Risadagem geral. Até o pássaro riu.

“Me chamo Glaube”, disse o velho. “Moro aqui desde que nasci”.

O senhor deve ter muitas lembranças desse local, da sua infância.

- “Sim, mas nem sempre isso é bom. Nem sempre é bom ter lembranças.”

Por quê?

- “Porque a memória é o espaço em que uma coisa acontece pela segunda vez. Você deve entender isso, você tem boa memória. Além disso, você dá um valor exagerado para ela. Você a deixa viver. Já eu”, continuou Glaube “, percebi que a força da memória é avassaladora, mas fiz tal descoberta tarde demais.”

Que foto linda. Quem são aqueles?

- “O do meio sou eu. Os outros quatro foram amigos importantes em minha vida. Foi a única foto nossa que sobrou. O resto eu simplesmente perdi.”

Colocando a mão no peito, Glaube enrijece o rosto. “Essa cicatriz é de quem errou muito e foi castigado. É de quem achou que entendia muito de tudo. De alguém que recebe uma penitência desde então. É de alguém que nunca entendeu realmente de que são feitos os sentimentos.”
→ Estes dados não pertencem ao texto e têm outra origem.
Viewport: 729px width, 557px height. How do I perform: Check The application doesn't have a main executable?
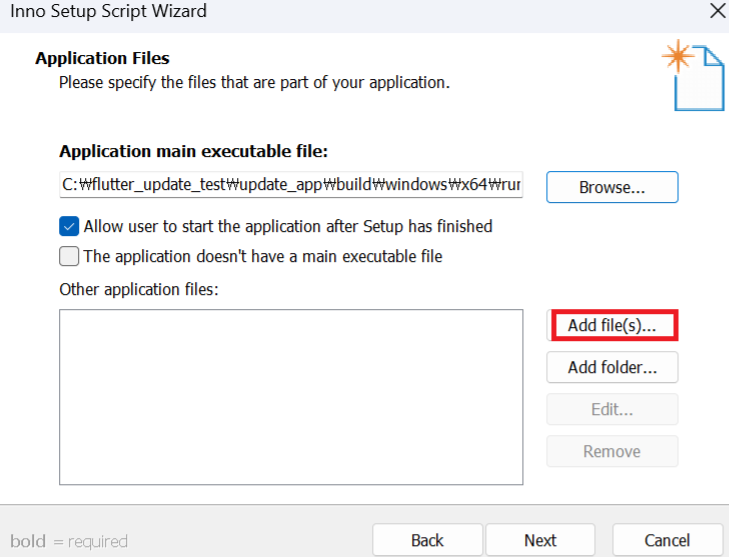[x=69, y=256]
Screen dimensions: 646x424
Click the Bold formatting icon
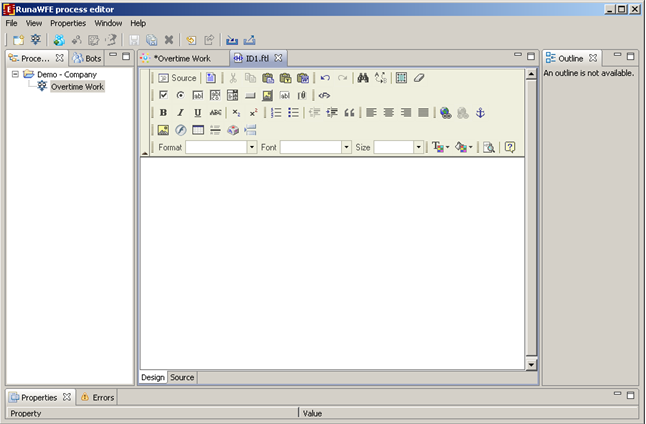pyautogui.click(x=163, y=113)
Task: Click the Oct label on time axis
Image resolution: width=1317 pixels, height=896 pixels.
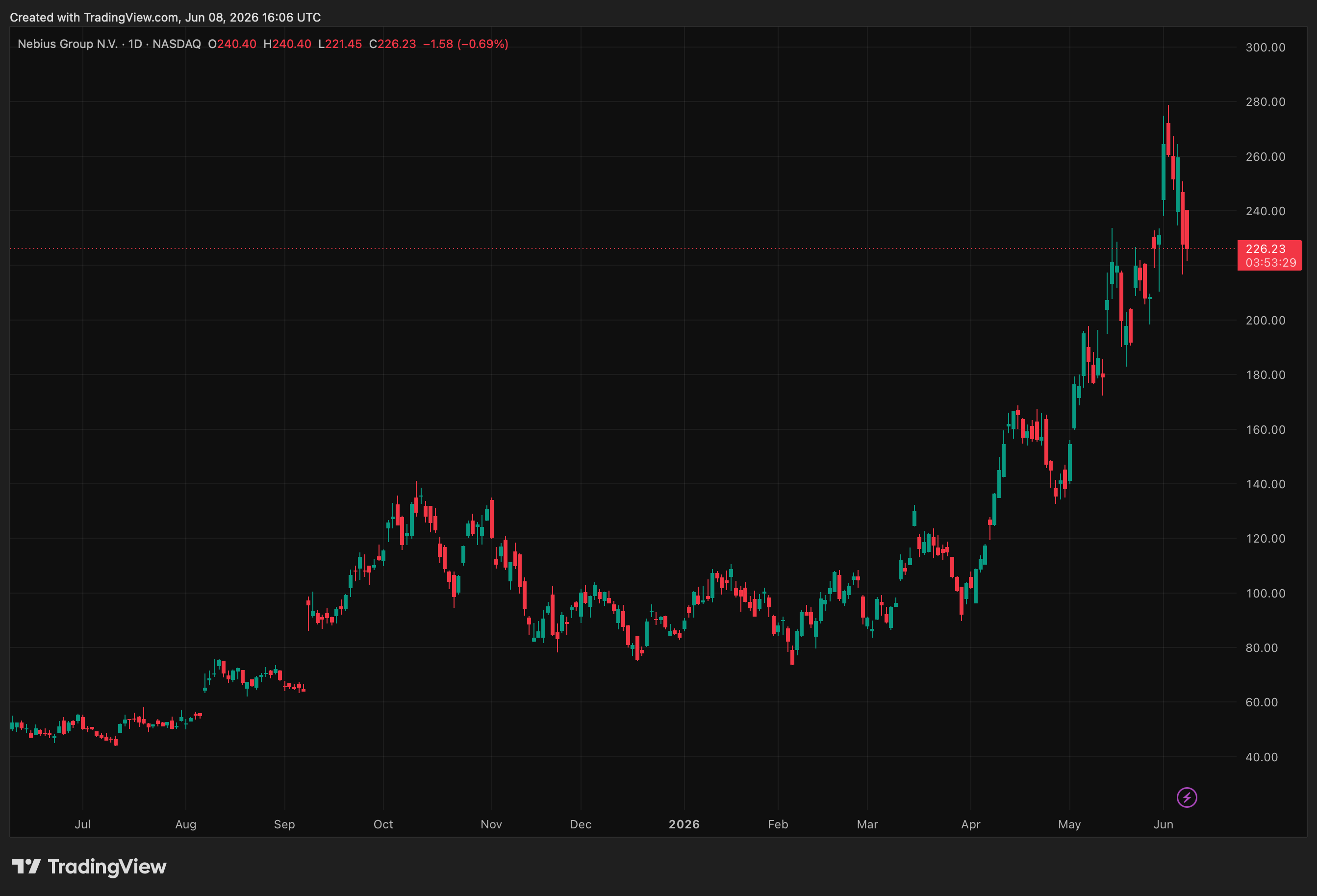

“X” pára; pensa e diz: “Para ser ouvido em silêncio, para ser abraçado nas noites... O senhor não precisa se martirizar por erros do passado. Ou fatos que o senhor julga errados. O aprendizado pode não ter sido muito fácil. De fato ele nunca o é. Alguém com o seu dom, de despertar as pessoas, de fazê-las sorrir, é alguém muito importante para não ser ouvido. Ou é muito burro, ou é um covarde.”

Começa a chover forte. O pássaro enfia a cabeça entre as asas e dorme.

O velho ri. “X” levanta e se encaminha para a porta, quando ouve o Glaube falar: “E alguém que diz que é mais forte que os demônios deveria vencê-los de forma definitiva. E não brigar um pouco, todos os dias, para fazer desse acontecimento o parco sentido de sua vida.”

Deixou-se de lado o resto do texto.